**ABOUT THIS TASK:** Identical copies of all the records below are needed.

**DATASET EXCERPTS:**
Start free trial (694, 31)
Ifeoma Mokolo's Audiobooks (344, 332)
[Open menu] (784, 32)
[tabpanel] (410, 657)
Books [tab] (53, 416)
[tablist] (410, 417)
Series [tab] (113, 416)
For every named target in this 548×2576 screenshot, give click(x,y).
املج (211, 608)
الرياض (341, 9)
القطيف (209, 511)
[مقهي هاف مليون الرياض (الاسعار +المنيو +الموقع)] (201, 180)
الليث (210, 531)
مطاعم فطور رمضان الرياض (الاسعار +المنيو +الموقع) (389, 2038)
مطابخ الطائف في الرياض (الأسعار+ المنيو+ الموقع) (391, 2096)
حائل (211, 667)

**COMPLETED TASK:**
Start free trial (694, 31)
Ifeoma Mokolo's Audiobooks (344, 332)
[Open menu] (784, 32)
[tabpanel] (410, 657)
Books [tab] (53, 416)
[tablist] (410, 417)
Series [tab] (113, 416)
For every named target in this 548×2576 screenshot, give click(x,y).
املج (211, 608)
الرياض (341, 9)
القطيف (209, 511)
[مقهي هاف مليون الرياض (الاسعار +المنيو +الموقع)] (201, 180)
الليث (210, 531)
مطاعم فطور رمضان الرياض (الاسعار +المنيو +الموقع) (389, 2038)
مطابخ الطائف في الرياض (الأسعار+ المنيو+ الموقع) (391, 2096)
حائل (211, 667)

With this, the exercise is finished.